#### Material for the task ####

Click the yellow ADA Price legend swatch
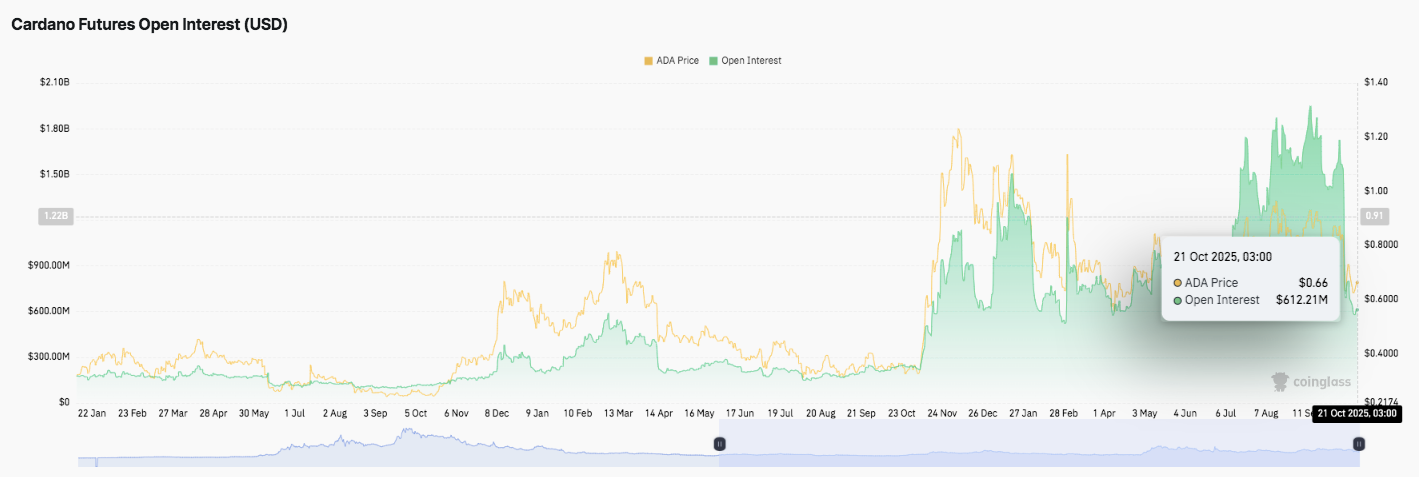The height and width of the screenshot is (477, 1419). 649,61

####
#### Material for the task ####

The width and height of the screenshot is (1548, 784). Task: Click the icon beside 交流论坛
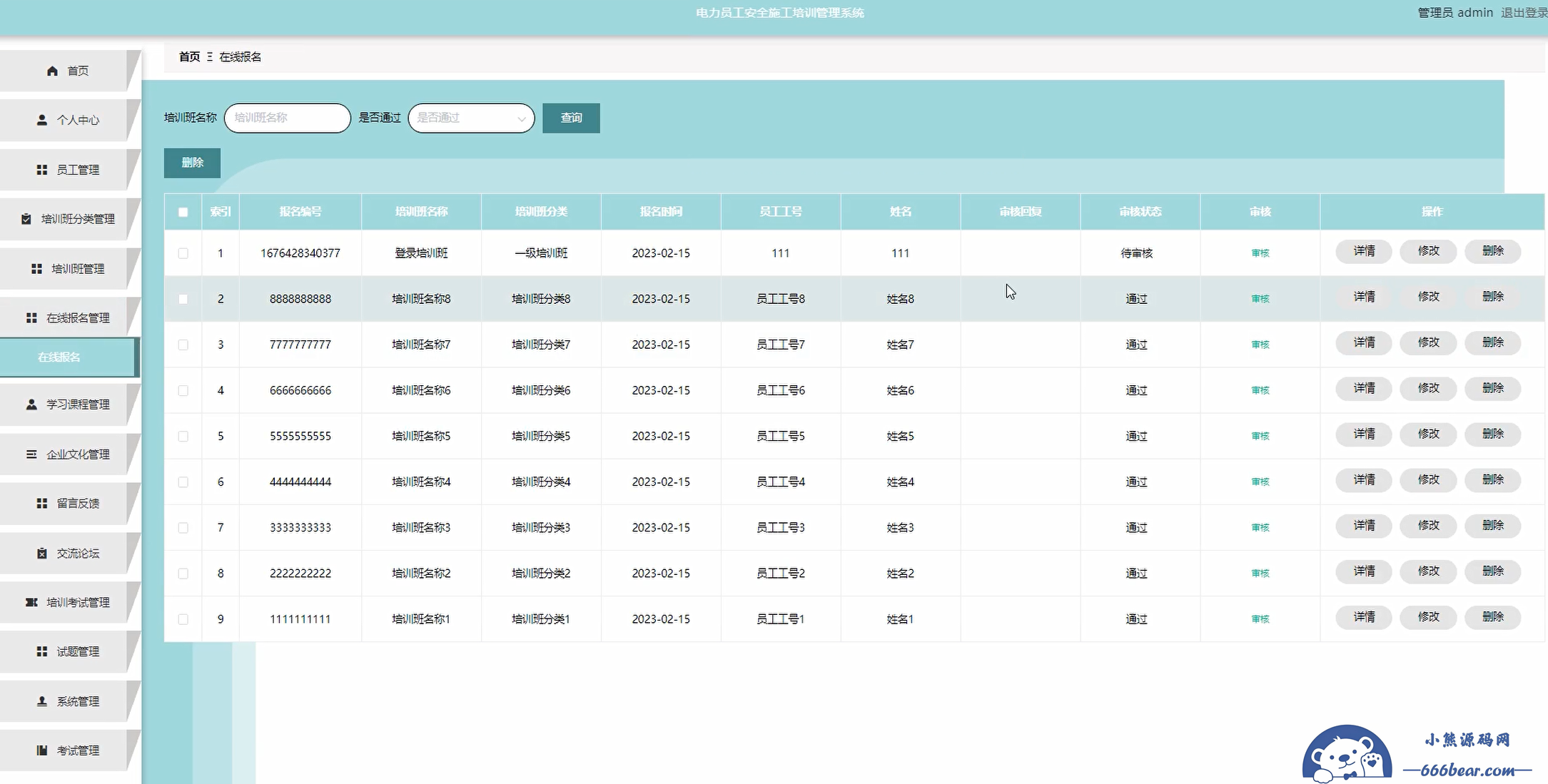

####
#### Material for the task ####

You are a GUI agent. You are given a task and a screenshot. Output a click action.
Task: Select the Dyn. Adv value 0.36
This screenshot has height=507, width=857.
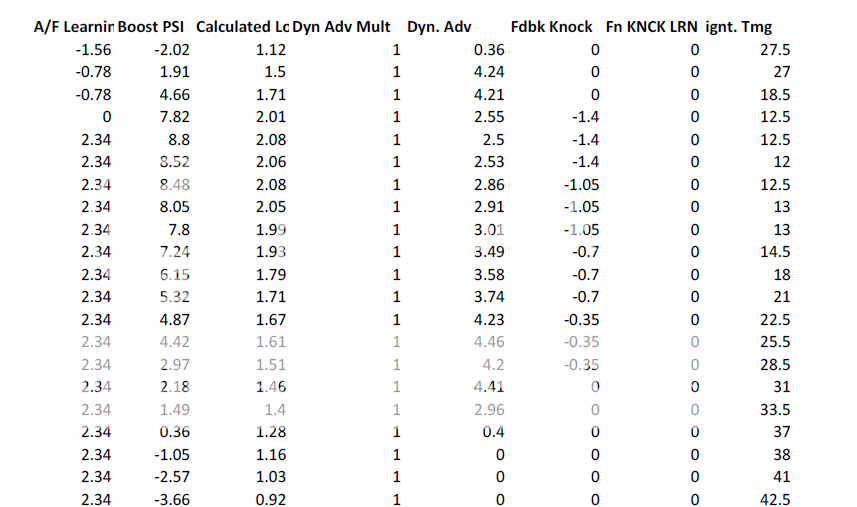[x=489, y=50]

####

## Aim
Begin at the line that has "You are a GUI" and stop after the line that has "[x=489, y=50]". Give those lines as a numbered list, with blank lines and pictures left out.

## Response below
1. You are a GUI agent. You are given a task and a screenshot. Output a click action.
2. Task: Select the Dyn. Adv value 0.36
3. This screenshot has height=507, width=857.
4. [x=489, y=50]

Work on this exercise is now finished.